* Extracted entries
_ _ _
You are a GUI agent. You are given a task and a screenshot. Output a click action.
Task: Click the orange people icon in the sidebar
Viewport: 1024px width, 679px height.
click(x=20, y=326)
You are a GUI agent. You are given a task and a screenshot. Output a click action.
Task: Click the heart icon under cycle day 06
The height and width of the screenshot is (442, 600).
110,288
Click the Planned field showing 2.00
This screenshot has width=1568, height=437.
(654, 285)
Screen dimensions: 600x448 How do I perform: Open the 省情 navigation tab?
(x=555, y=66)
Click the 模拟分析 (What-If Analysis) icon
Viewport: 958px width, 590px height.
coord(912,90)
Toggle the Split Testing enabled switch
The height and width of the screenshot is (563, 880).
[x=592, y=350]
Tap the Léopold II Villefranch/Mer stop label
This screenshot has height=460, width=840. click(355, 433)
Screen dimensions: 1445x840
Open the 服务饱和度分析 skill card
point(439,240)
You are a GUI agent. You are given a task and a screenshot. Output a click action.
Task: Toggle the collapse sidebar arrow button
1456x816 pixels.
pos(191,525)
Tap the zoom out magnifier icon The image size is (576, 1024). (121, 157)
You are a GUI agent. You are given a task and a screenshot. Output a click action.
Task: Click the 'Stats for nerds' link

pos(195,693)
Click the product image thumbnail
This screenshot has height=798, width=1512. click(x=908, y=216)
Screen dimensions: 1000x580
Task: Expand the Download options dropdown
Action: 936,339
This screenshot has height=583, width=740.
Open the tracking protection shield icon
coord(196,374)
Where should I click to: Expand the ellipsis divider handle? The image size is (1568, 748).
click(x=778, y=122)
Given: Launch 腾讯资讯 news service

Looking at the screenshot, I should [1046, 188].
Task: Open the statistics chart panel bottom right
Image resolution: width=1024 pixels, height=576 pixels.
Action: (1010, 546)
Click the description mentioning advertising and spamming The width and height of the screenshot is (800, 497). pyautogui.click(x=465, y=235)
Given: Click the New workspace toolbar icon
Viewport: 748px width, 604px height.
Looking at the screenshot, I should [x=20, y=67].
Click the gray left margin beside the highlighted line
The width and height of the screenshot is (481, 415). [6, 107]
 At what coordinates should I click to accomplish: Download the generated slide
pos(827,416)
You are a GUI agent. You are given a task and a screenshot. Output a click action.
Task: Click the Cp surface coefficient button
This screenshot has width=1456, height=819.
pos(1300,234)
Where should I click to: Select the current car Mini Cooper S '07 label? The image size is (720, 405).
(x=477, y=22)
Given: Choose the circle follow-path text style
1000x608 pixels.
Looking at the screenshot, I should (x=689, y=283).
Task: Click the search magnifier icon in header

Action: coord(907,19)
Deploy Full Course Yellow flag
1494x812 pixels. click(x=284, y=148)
_ _ _
* Written exercise
Copy all of the records above word for word, keeping every line unchanged and in the same order.

* Correct result
You are a GUI agent. You are given a task and a screenshot. Output a click action.
Task: Click the orange people icon in the sidebar
Viewport: 1024px width, 679px height.
click(x=20, y=326)
You are a GUI agent. You are given a task and a screenshot. Output a click action.
Task: Click the heart icon under cycle day 06
The height and width of the screenshot is (442, 600).
110,288
Click the Planned field showing 2.00
This screenshot has width=1568, height=437.
(654, 285)
Screen dimensions: 600x448 How do I perform: Open the 省情 navigation tab?
(x=555, y=66)
Click the 模拟分析 (What-If Analysis) icon
Viewport: 958px width, 590px height.
coord(912,90)
Toggle the Split Testing enabled switch
The height and width of the screenshot is (563, 880).
[x=592, y=350]
Tap the Léopold II Villefranch/Mer stop label
This screenshot has height=460, width=840. click(355, 433)
Screen dimensions: 1445x840
Open the 服务饱和度分析 skill card
point(439,240)
You are a GUI agent. You are given a task and a screenshot. Output a click action.
Task: Toggle the collapse sidebar arrow button
1456x816 pixels.
pos(191,525)
Tap the zoom out magnifier icon The image size is (576, 1024). (121, 157)
You are a GUI agent. You are given a task and a screenshot. Output a click action.
Task: Click the 'Stats for nerds' link

pos(195,693)
Click the product image thumbnail
This screenshot has height=798, width=1512. click(x=908, y=216)
Screen dimensions: 1000x580
Task: Expand the Download options dropdown
Action: 936,339
This screenshot has height=583, width=740.
Open the tracking protection shield icon
coord(196,374)
Where should I click to: Expand the ellipsis divider handle? The image size is (1568, 748).
click(x=778, y=122)
Given: Launch 腾讯资讯 news service

Looking at the screenshot, I should [1046, 188].
Task: Open the statistics chart panel bottom right
Image resolution: width=1024 pixels, height=576 pixels.
Action: (1010, 546)
Click the description mentioning advertising and spamming The width and height of the screenshot is (800, 497). pyautogui.click(x=465, y=235)
Given: Click the New workspace toolbar icon
Viewport: 748px width, 604px height.
Looking at the screenshot, I should [x=20, y=67].
Click the gray left margin beside the highlighted line
The width and height of the screenshot is (481, 415). [6, 107]
 At what coordinates should I click to accomplish: Download the generated slide
pos(827,416)
You are a GUI agent. You are given a task and a screenshot. Output a click action.
Task: Click the Cp surface coefficient button
This screenshot has width=1456, height=819.
pos(1300,234)
Where should I click to: Select the current car Mini Cooper S '07 label? The image size is (720, 405).
(x=477, y=22)
Given: Choose the circle follow-path text style
1000x608 pixels.
Looking at the screenshot, I should (x=689, y=283).
Task: Click the search magnifier icon in header

Action: coord(907,19)
Deploy Full Course Yellow flag
1494x812 pixels. click(x=284, y=148)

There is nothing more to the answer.